La operación Bato, desarrollada conjuntamente por agentes especializados en delitos económicos de la Comisaría Provincial de Málaga y la Brigada de Investigación del Banco de España, ha permitido la intervención de 7.550 euros en moneda falsa -un total de 141 billetes de 50 euros y uno de 500-.
Se trata de «las mejores falsificaciones de billetes de 50 euros existentes en la actualidad«, según expertos en la materia. Durante la operación han sido detenidas cinco personas por su presunta implicación en los delitos de falsificación de moneda y asociación ilícita.

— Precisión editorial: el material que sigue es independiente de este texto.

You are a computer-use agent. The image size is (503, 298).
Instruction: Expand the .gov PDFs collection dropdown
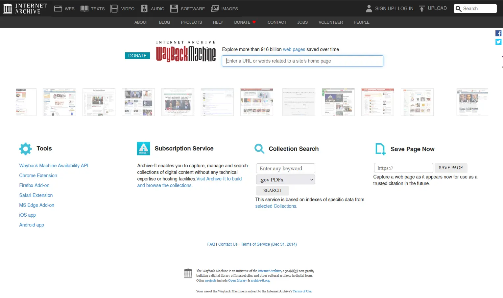click(x=285, y=179)
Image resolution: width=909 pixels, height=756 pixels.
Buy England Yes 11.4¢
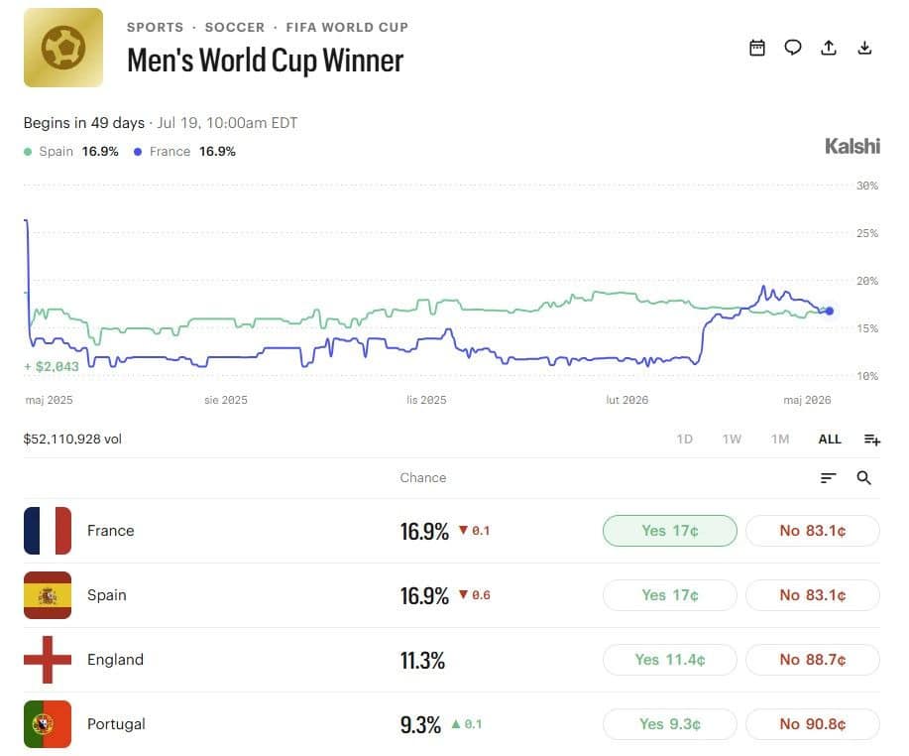[669, 660]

La investigación se inició en Málaga a partir de varias denuncias que reunían un mismo denominador común: la utilización de billetes falsos de 50 euros en operaciones de compraventa de productos usados entre particulares y, en menor medida, a través del pago de pedidos de comida a domicilio y abonos de servicios de vehículos VTC.

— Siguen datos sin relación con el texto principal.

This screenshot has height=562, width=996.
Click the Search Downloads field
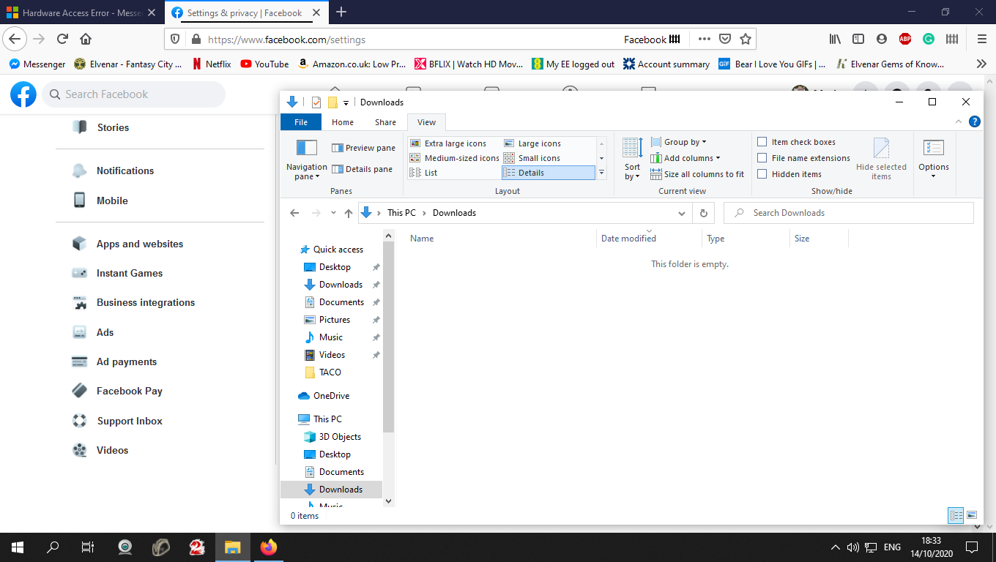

Los agentes constataron que el dinero empleado por la trama presentaba una gran calidad en su confección y que, pese a contar con números de serie distintos, todos los billetes procedían de un mismo falsificador o grupo de falsificadores.
El propósito del grupo criminal, asentado en Málaga, sería introducir billetes falsos en el mercado legal, evitando el pago en establecimientos comerciales -al objeto de dificultar la identificación de sus integrantes y eludir las medidas de seguridad de los comercios, en lo relativo a la detección de moneda falsa-.
Distracciones para «colar» los billetes
Los sospechosos escogían el momento del cambio, así como el lugar donde efectuar el pago de las compras -solían ser ubicaciones en la vía pública-, para así provocar la distracción de la persona que recibía los billetes, aprovechando ese momento de descuido o tensión para introducir los billetes falsos.
Posteriormente, los receptores de los billetes los utilizaban en el mercado legal sin ser conscientes de su falsedad, puesto que «eran de una gran calidad y no una burda falsificación«, según los investigadores.
Finalmente, los agentes lograron la plena identificación y detención de los implicados en la distribución de moneda falsa. Los billetes han podido ser retirados del mercado financiero legal.